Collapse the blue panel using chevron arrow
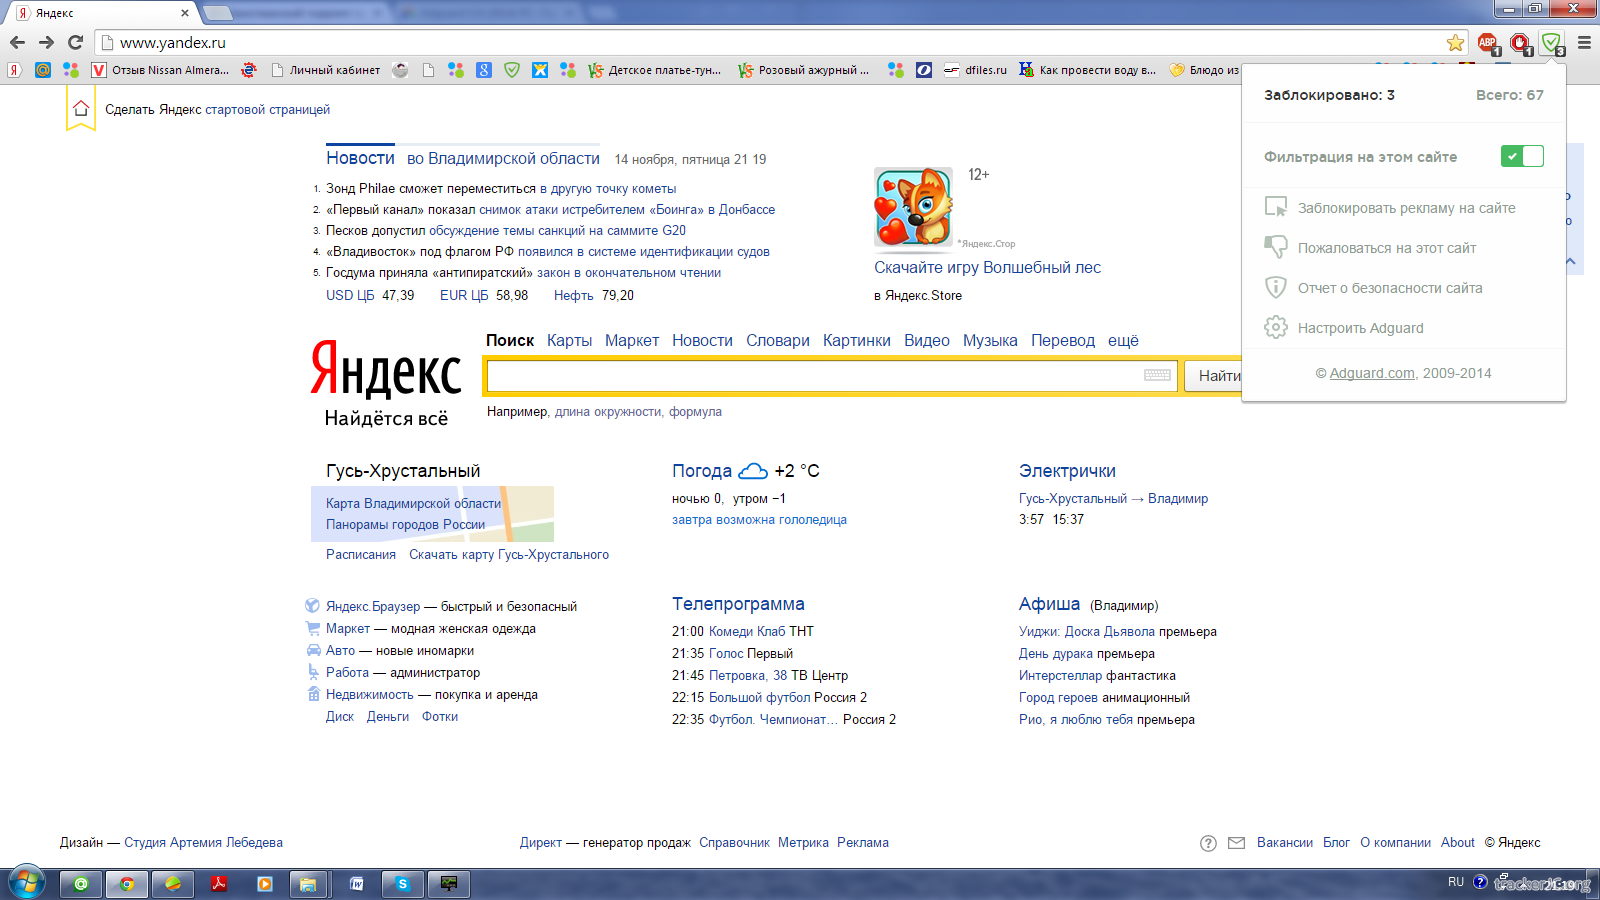Image resolution: width=1600 pixels, height=900 pixels. pos(1570,261)
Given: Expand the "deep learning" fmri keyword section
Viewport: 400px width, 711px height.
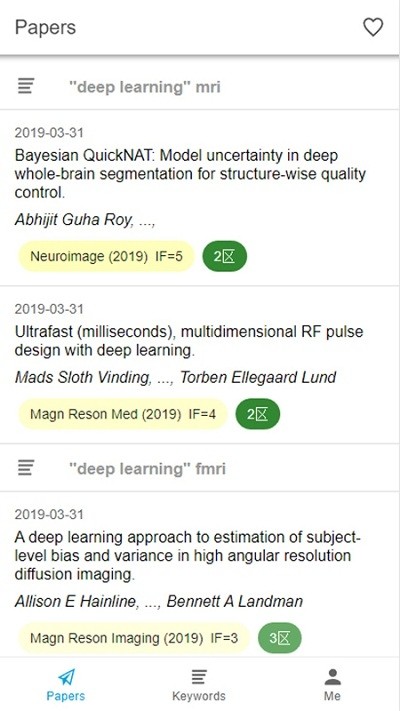Looking at the screenshot, I should pos(200,468).
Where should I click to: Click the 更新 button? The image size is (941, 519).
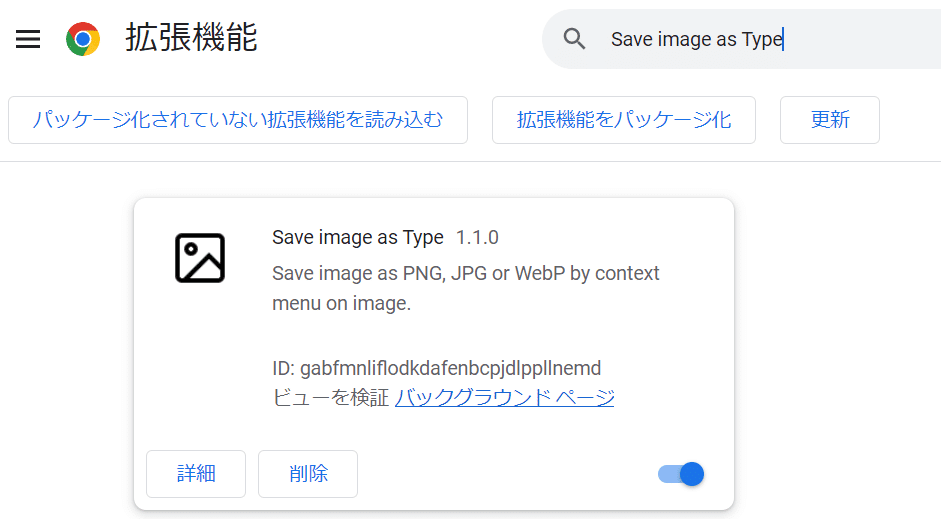830,120
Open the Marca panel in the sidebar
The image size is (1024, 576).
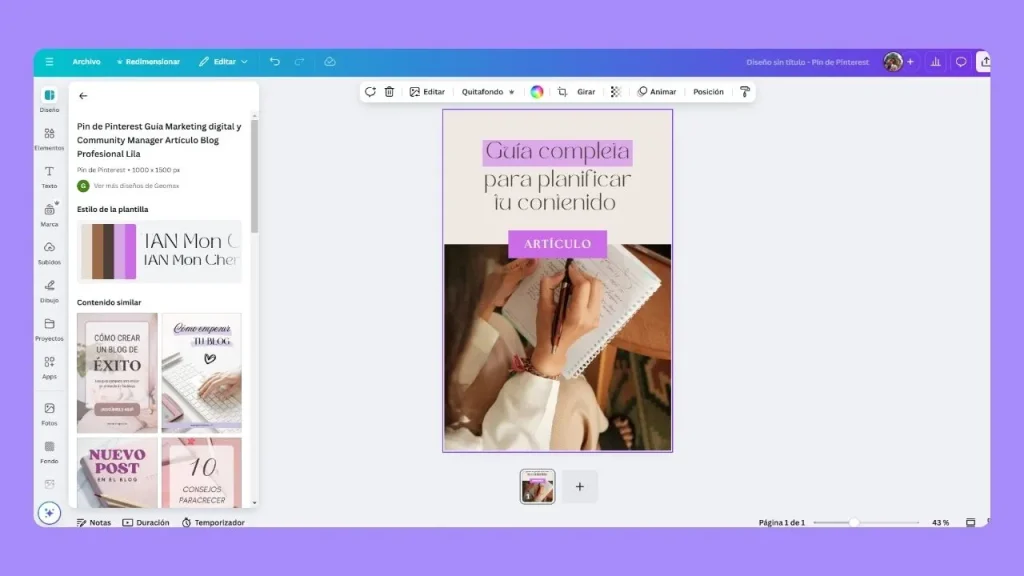point(48,214)
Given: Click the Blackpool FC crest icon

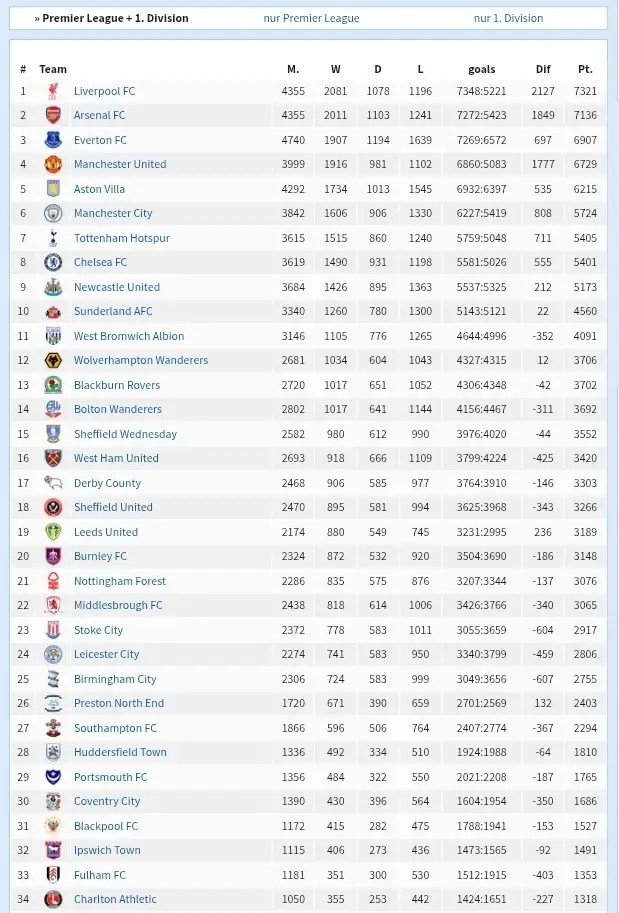Looking at the screenshot, I should (53, 826).

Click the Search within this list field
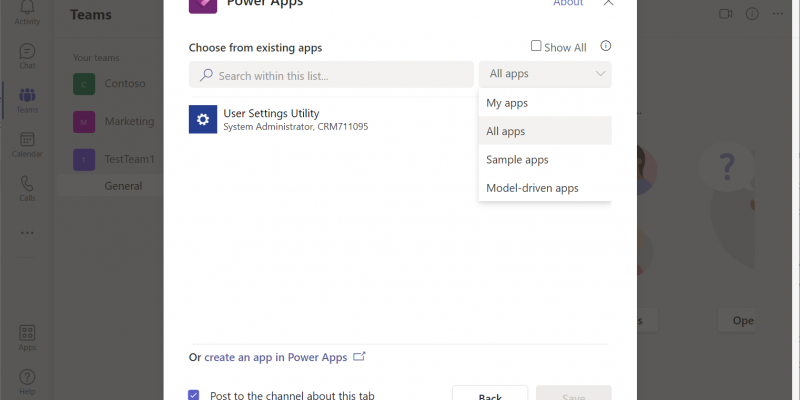tap(332, 75)
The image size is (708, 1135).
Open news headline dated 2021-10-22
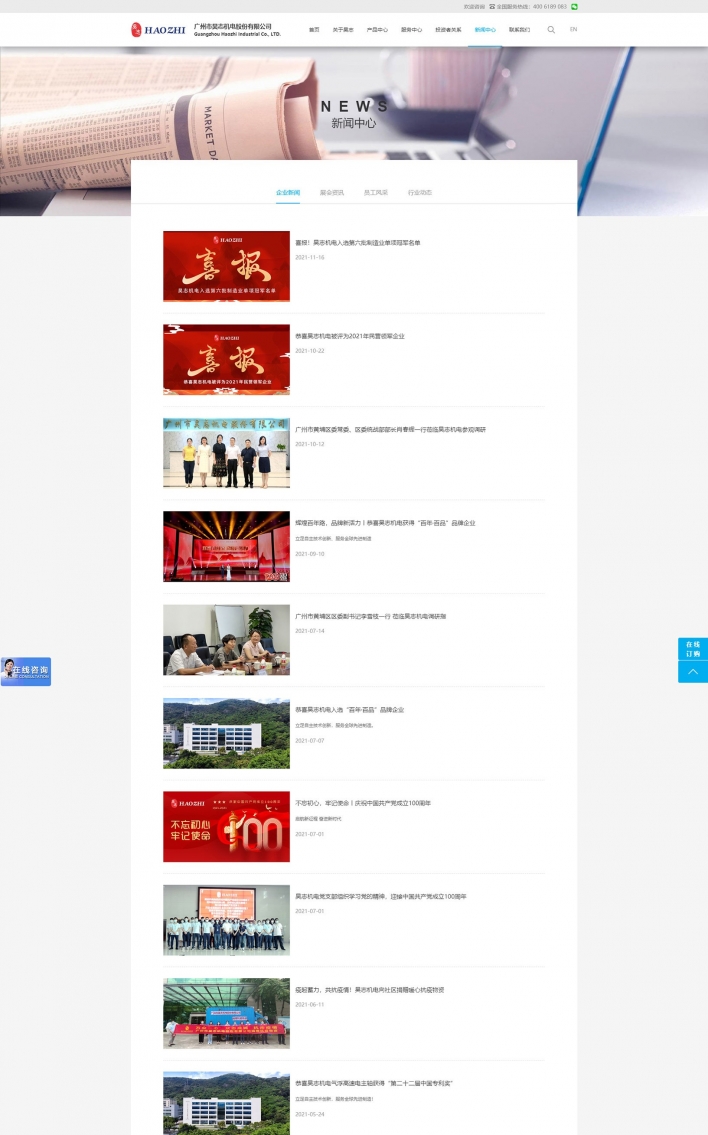tap(350, 336)
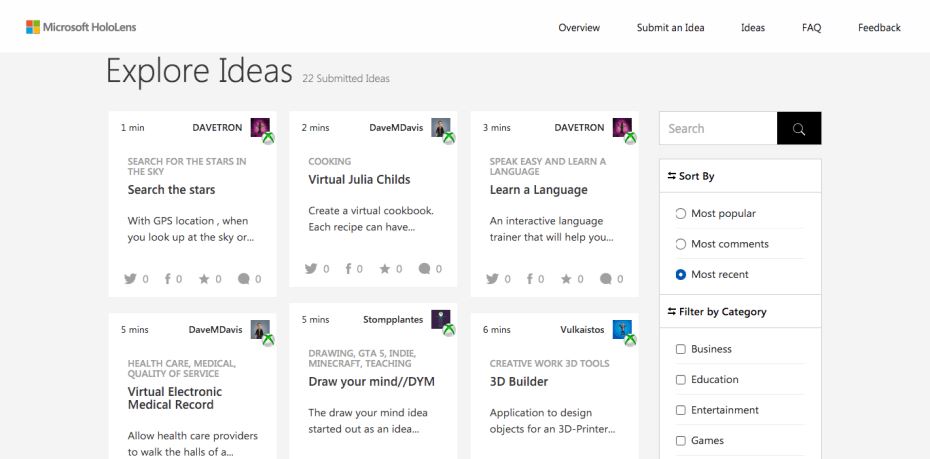Select the Most popular sort option

[x=681, y=213]
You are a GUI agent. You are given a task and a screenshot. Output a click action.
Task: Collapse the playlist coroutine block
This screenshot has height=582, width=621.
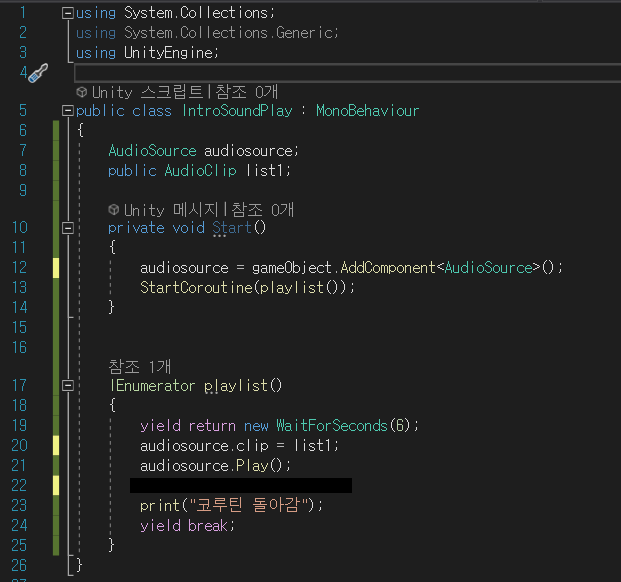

================

YOUR TASK: Return word for word the lines from the beginning of the entries through the line that contains "Open the Marca panel in the sidebar", both ends included, but no pictures.

RESULT OF THE TASK:
Collapse the blue panel using chevron arrow
Image resolution: width=1600 pixels, height=900 pixels. pos(1570,261)
Given: Expand the "deep learning" fmri keyword section
Viewport: 400px width, 711px height.
Looking at the screenshot, I should pos(200,468).
Where should I click to: Click the 更新 button? The image size is (941, 519).
830,120
Open the Marca panel in the sidebar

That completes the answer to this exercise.